Text

Book review: The Illegal

Keita Ali is a young 20-something aspiring marathoner when he's forced to flee his home country in The Illegal (W.W. Norton & Co.), the page-turning new novel from Canadian writer Lawrence Hill. Keita is a native of Zantoroland, a fictional island off Africa's coast, where the ruling ethnic group is systematically oppressing and killing an ethnic minority. They came for Keita's local preacher. They came for his mother. When they come for his father, an esteemed journalist, while his sister is away at college, his father tells Keita to run.

First Keita heads to a spurious sports agent, who brings him to the fictional African country of Freedom State to compete and holds onto the young runner's passport as collateral. Once there, Keita disappears into the throng of undocumented illegals living among shipping containers in the makeshift community called AfricTown.

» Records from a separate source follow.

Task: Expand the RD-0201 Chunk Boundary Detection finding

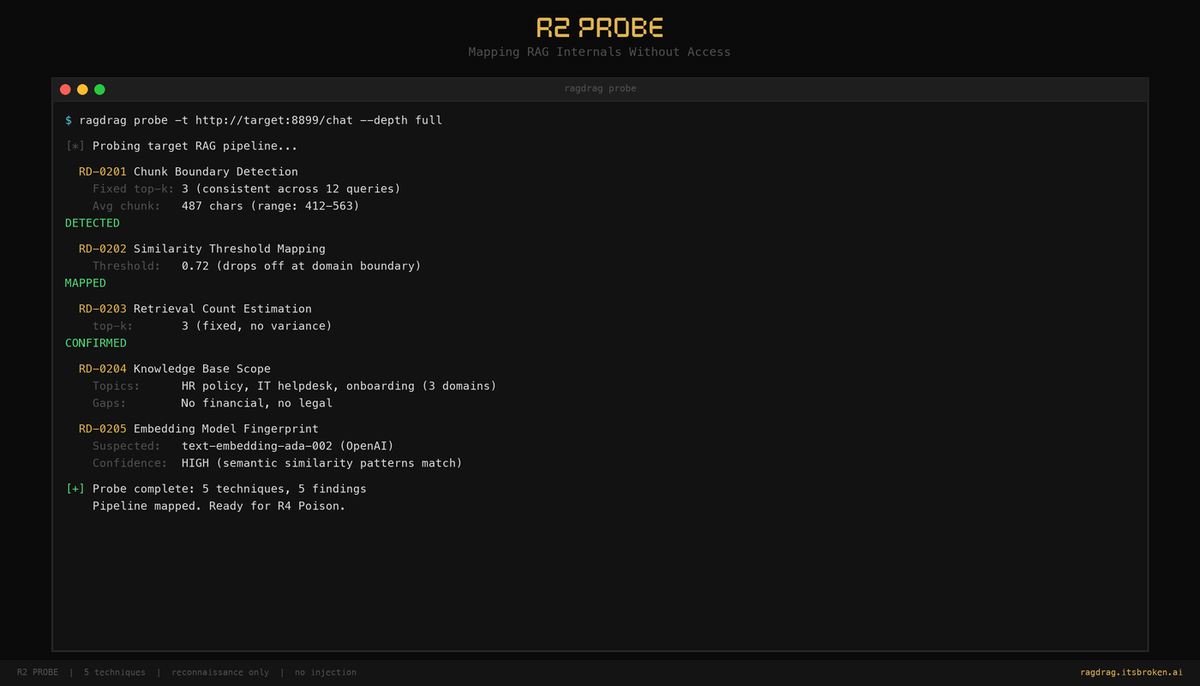Action: click(x=188, y=171)
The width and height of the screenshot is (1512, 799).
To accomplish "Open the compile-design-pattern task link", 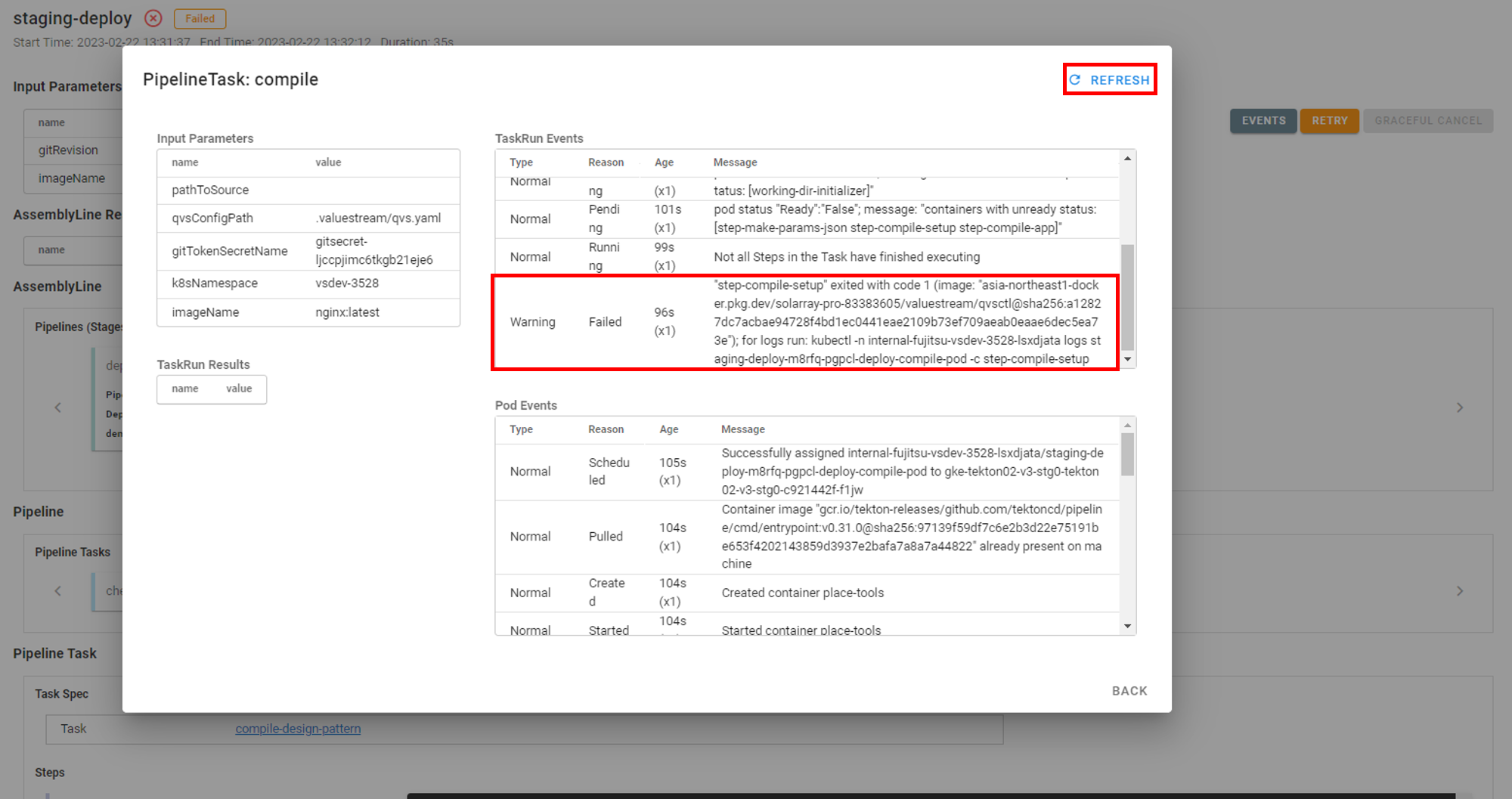I will pyautogui.click(x=298, y=729).
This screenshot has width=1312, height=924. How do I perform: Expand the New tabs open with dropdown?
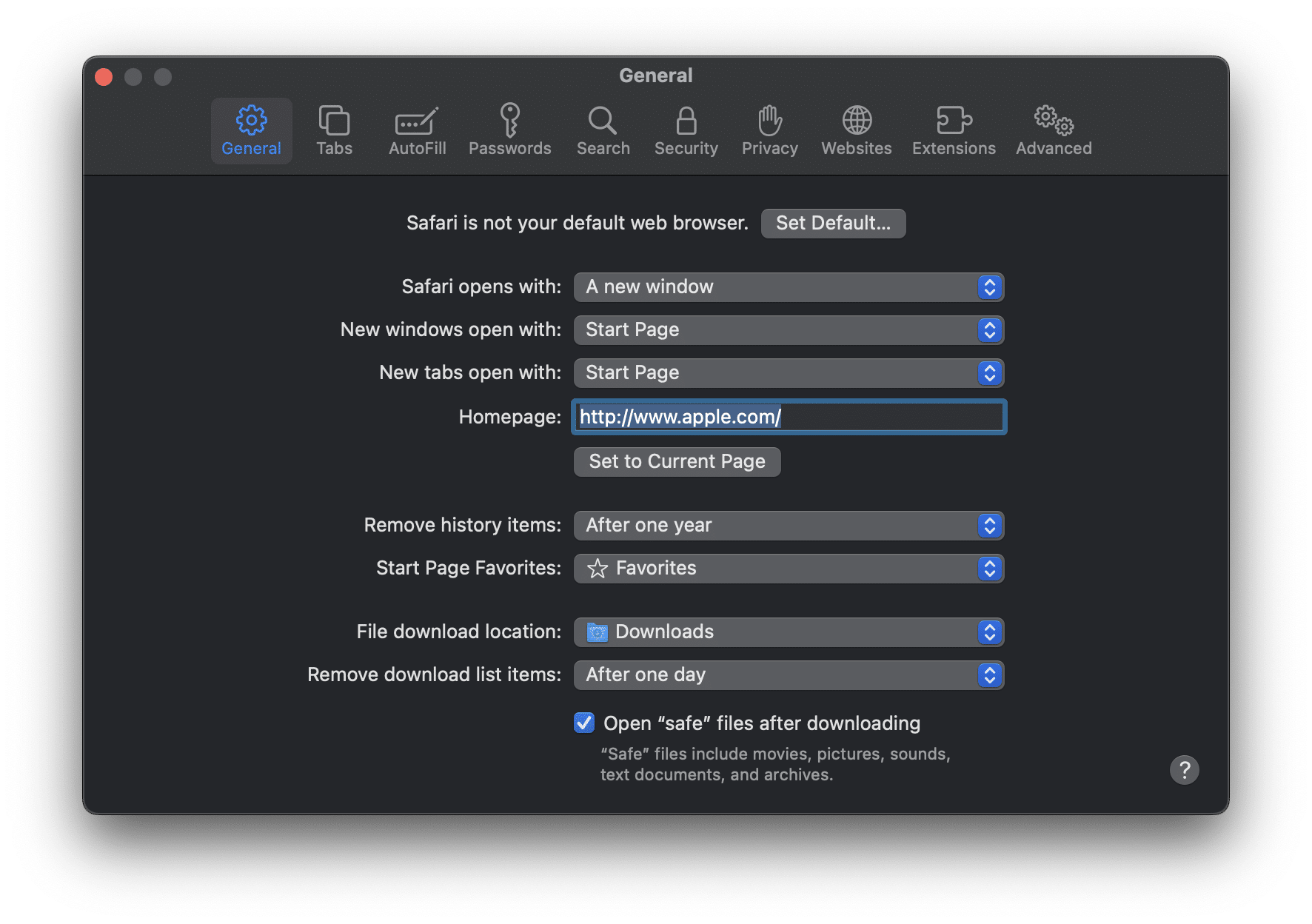(x=788, y=373)
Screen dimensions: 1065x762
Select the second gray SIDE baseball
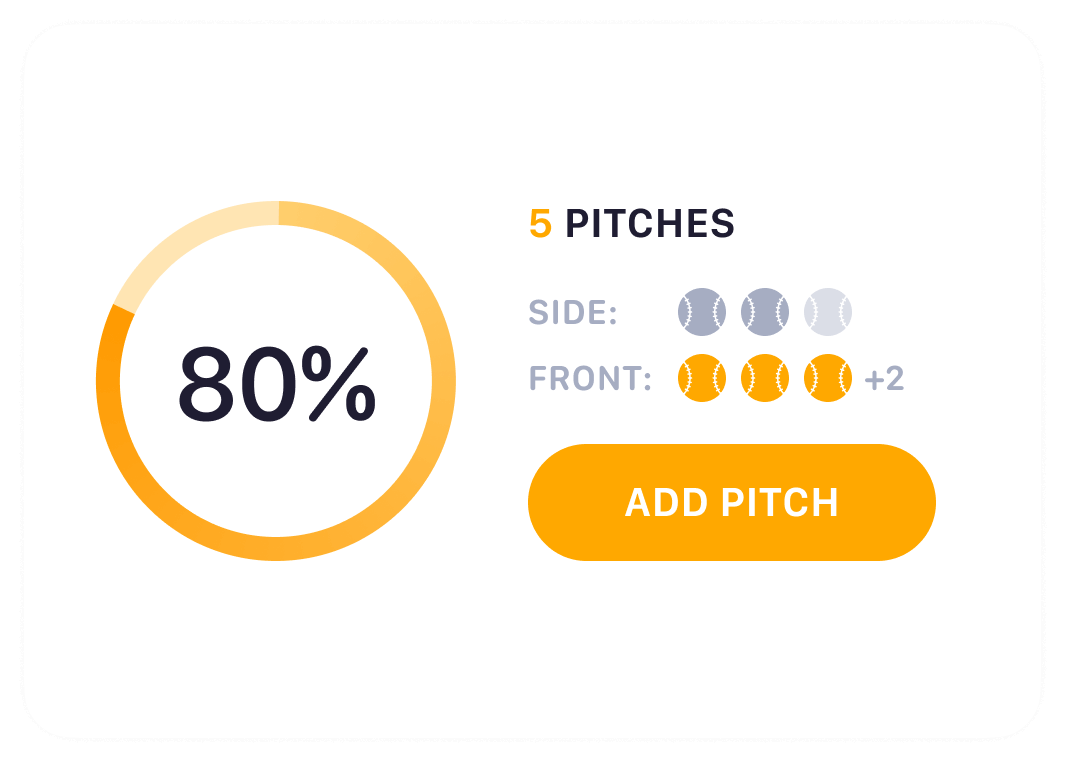765,312
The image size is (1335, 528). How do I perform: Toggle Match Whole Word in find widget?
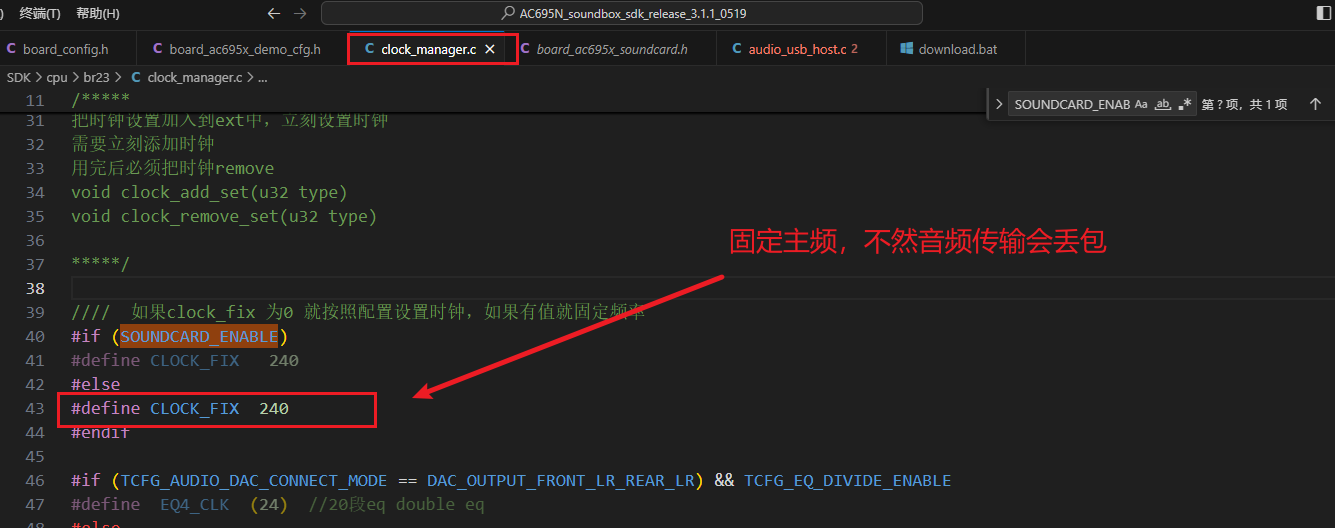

He soon finds himself at the center of a political imbroglio involving Freedom State's immigration minister, a black investigative reporter, some Zantoroland political strongmen holding his sister for ransom, and Lula DiStefano, the brothel madam who makes backroom deals with police, politicians, and other dodgy sorts to maintain her rule over AfricTown.

Immigrant stories course through the novels of Hill, A&S '92 (MA), who is the son of American emigrants to Toronto. His 2007 novel Book of Negroes, adapted into a TV miniseries in 2015, follows a West African woman sold into slavery in pre-revolutionary America who wants to get her name in the Book of Negroes, the 1783 document that lists 3,000 slaves who escaped to British armies to become freedmen in Canada.

Hill applies his acute observations to a more contemporary thriller in The Illegal, particularly in how running becomes the prism through which Keita understands the world. In one scene, Keita recalls advice given to him while training in his native land: "Want to shatter your opponent's confidence? Just when he starts to hurt, you sing." That's a gorgeously brutal piece of defiant psychology, and, sadly, many times throughout The Illegal, Keita finds himself needing the emotional reserves that songs supply.